Let $\{x\}$ denote the fractional part of $x$, which is $\{x\}=x-[x]$. Let $f_{a,b}(x)=\{x+a\}+2\{x+b\}$ and let its range be $\{m_{a,b},M_{a,b})$. Find the minimum value of $M_{a,b}$ as $a$ and $b$ range along all real numbers.
I tried two methods, one is to sketch a graph which proves to be useless because there is too many things to consider if $a,b$ could be changed.
I also tried by writing $\{x\}=x-[x]$, which also seems to me to be intractable.
How should questions of this type be solved and how shall I solve this problem?
We can assume without loss of generality that $b=0$ -- adding the same constant to both $a$ and $b$ will just translate the function horizontally.
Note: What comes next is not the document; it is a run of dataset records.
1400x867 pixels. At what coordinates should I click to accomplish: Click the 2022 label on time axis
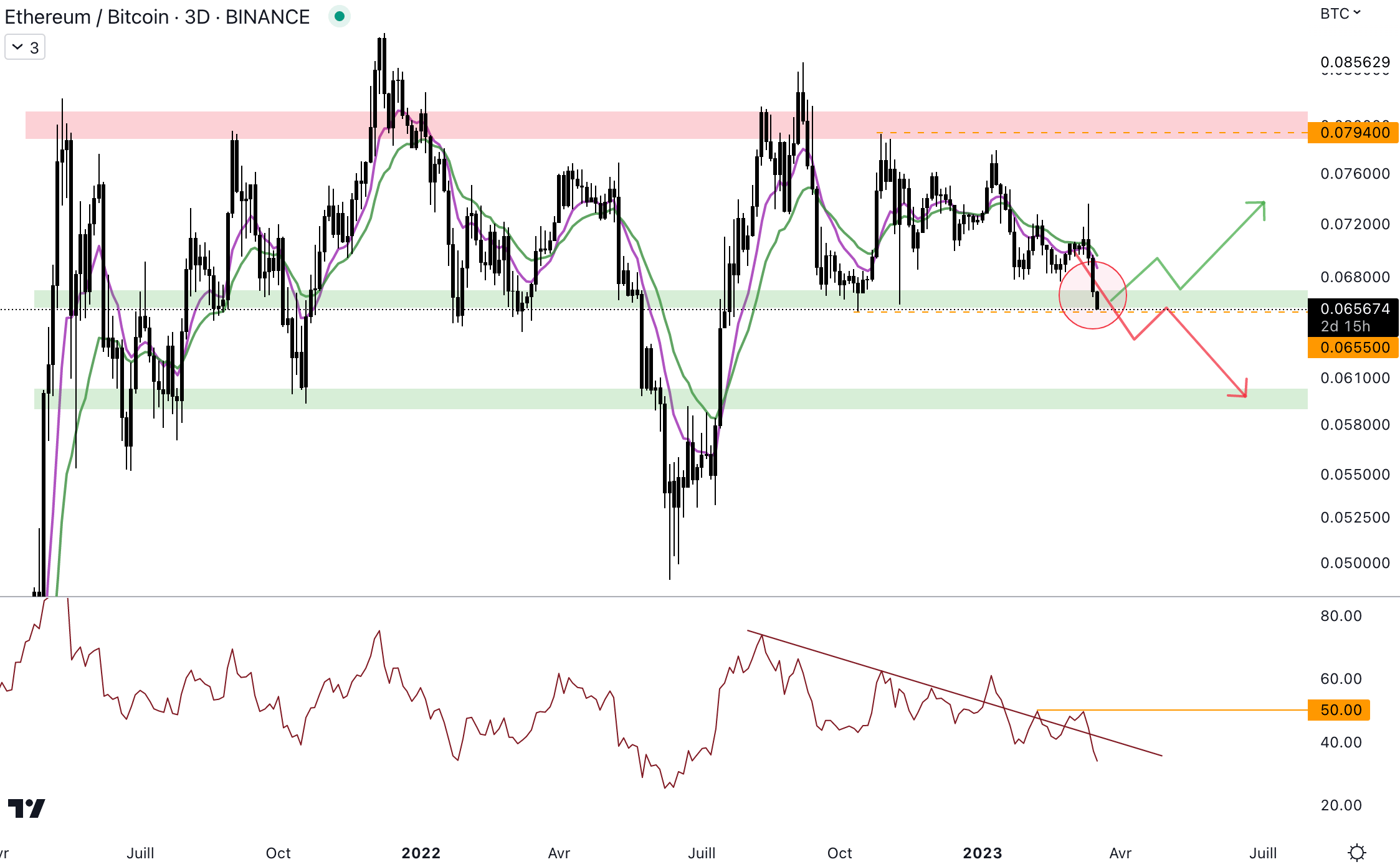[421, 853]
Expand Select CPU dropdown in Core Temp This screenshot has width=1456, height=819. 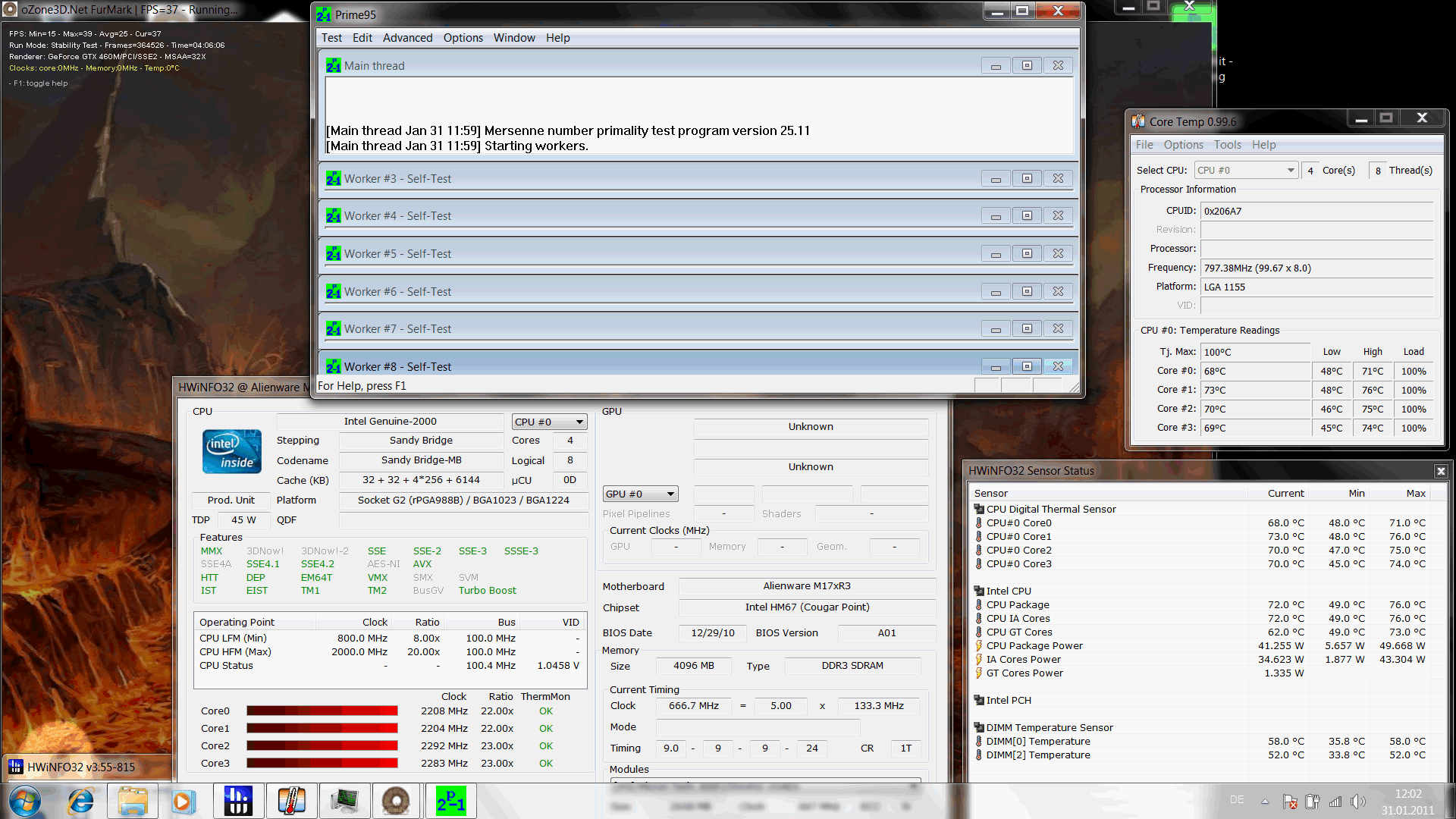coord(1290,171)
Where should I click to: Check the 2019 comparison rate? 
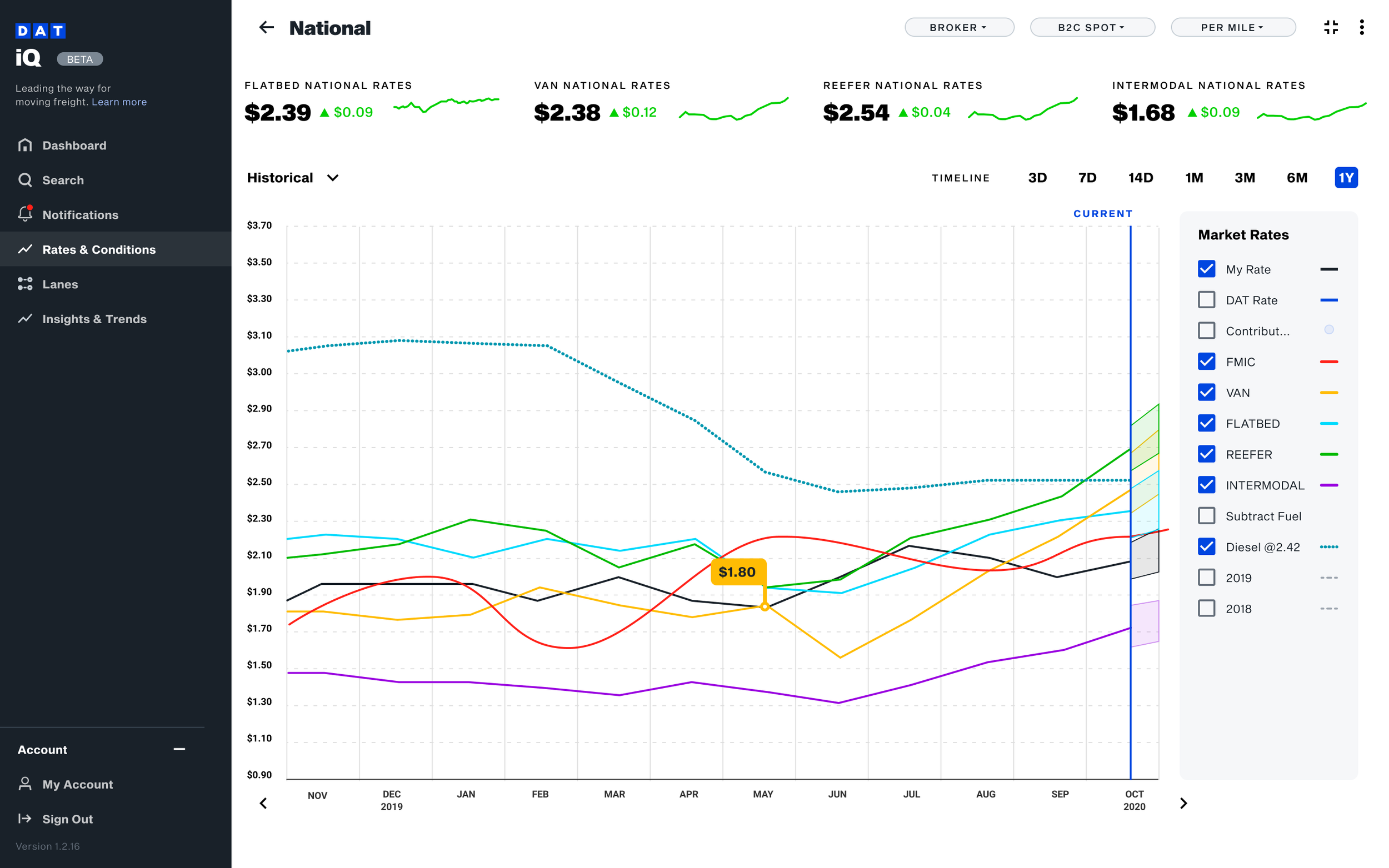(x=1206, y=578)
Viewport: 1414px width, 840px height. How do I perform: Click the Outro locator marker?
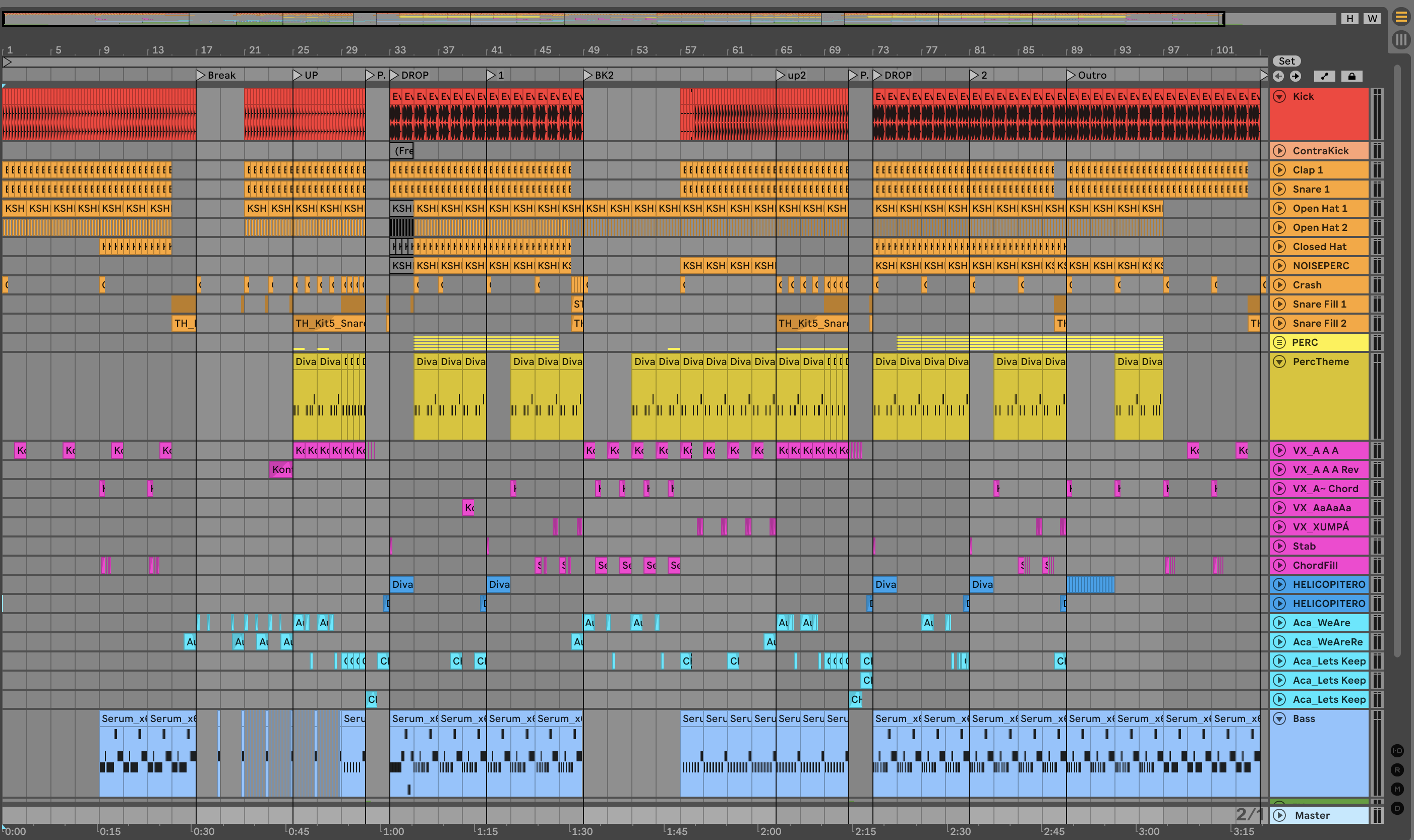point(1071,75)
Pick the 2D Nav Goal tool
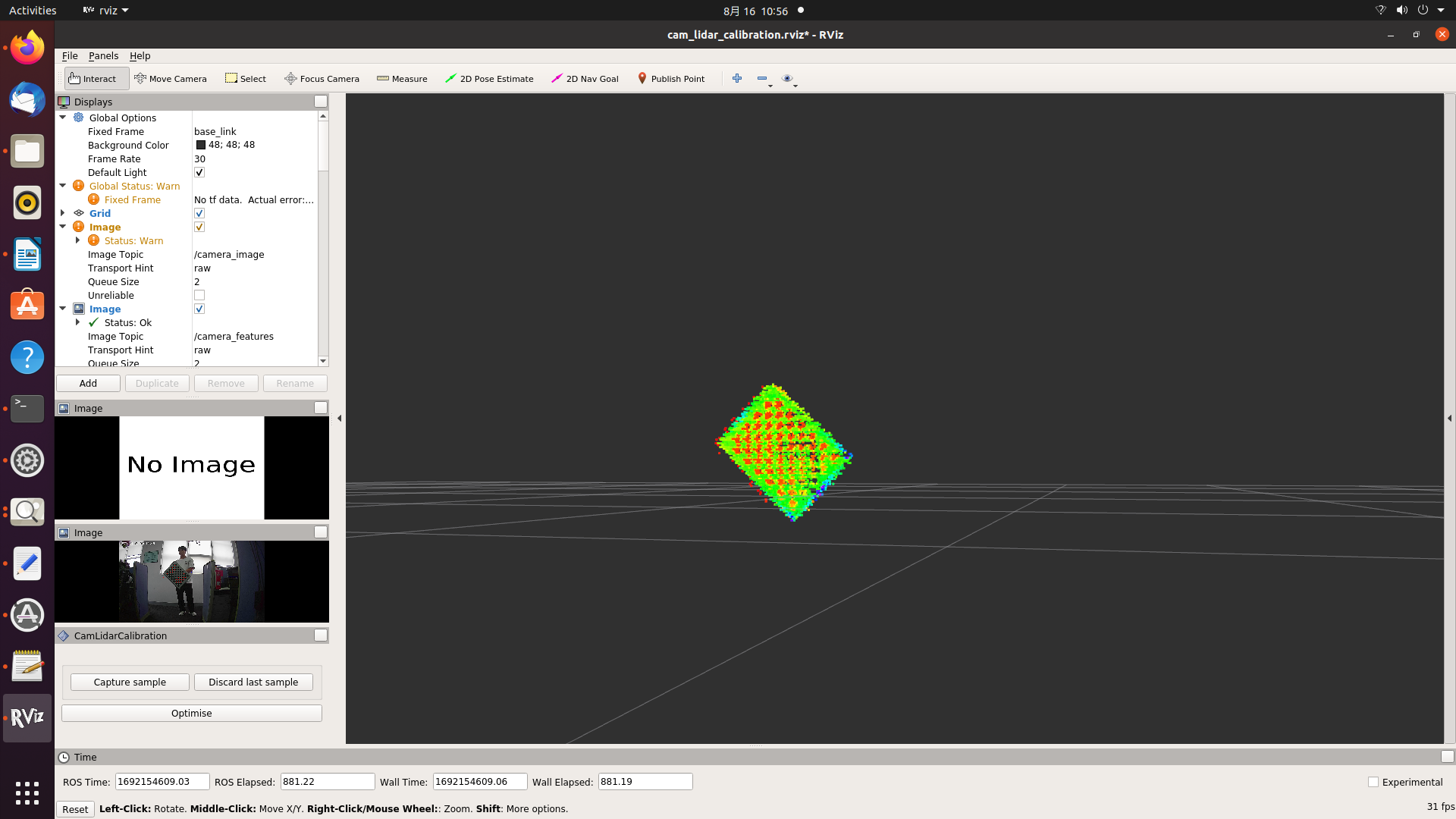Screen dimensions: 1456x819 pos(585,79)
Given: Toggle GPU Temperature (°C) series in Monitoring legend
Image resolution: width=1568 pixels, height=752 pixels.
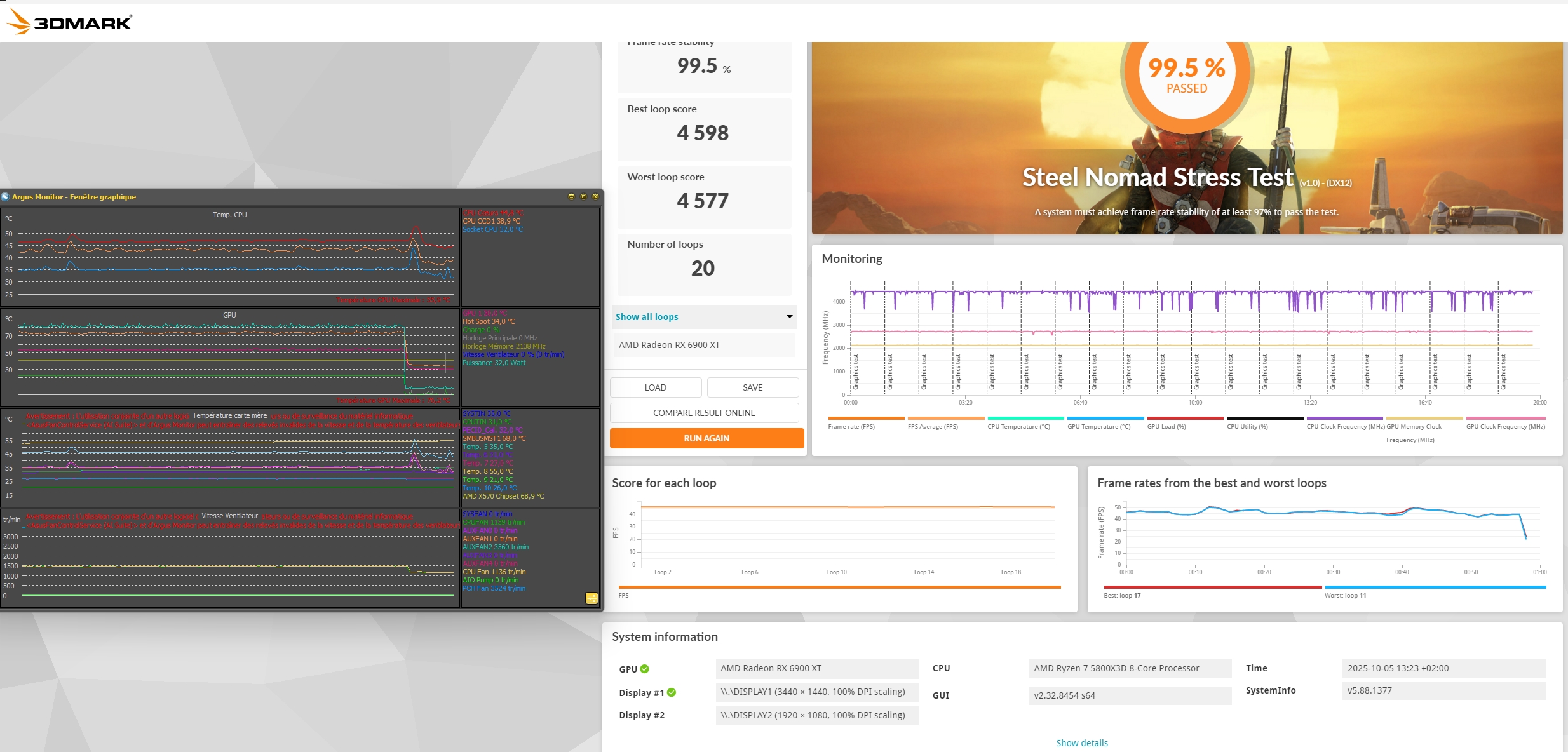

Since only the fractional part of $a$ matters, we can also assume that $a\in[0,1)$.
Then we have $$f(0)=a$$ from which point it grows with a slope of $+3$ until $x=1-a$. There we have $$f(1-a-\varepsilon) = a+3(1-a-\varepsilon) = 3-2a-3\varepsilon \\ f(1-a) = 2(1-a) = 2-2a $$ and it then keeps growing with a slope of $+3$ until $$f(1-\varepsilon) = a+2-3\varepsilon$$
The highest of these two peaks is our $M_{a,0}$: $$ M_{a,0} = \max(3-2a,a+2) $$ and we can graph this as a function of $a$ to find that the minimal $M_{a,0}$ occurs when $3-2a=a+2$. This is easy to solve and gives $a=1/3$ and $M_{a,0}=2\frac13$.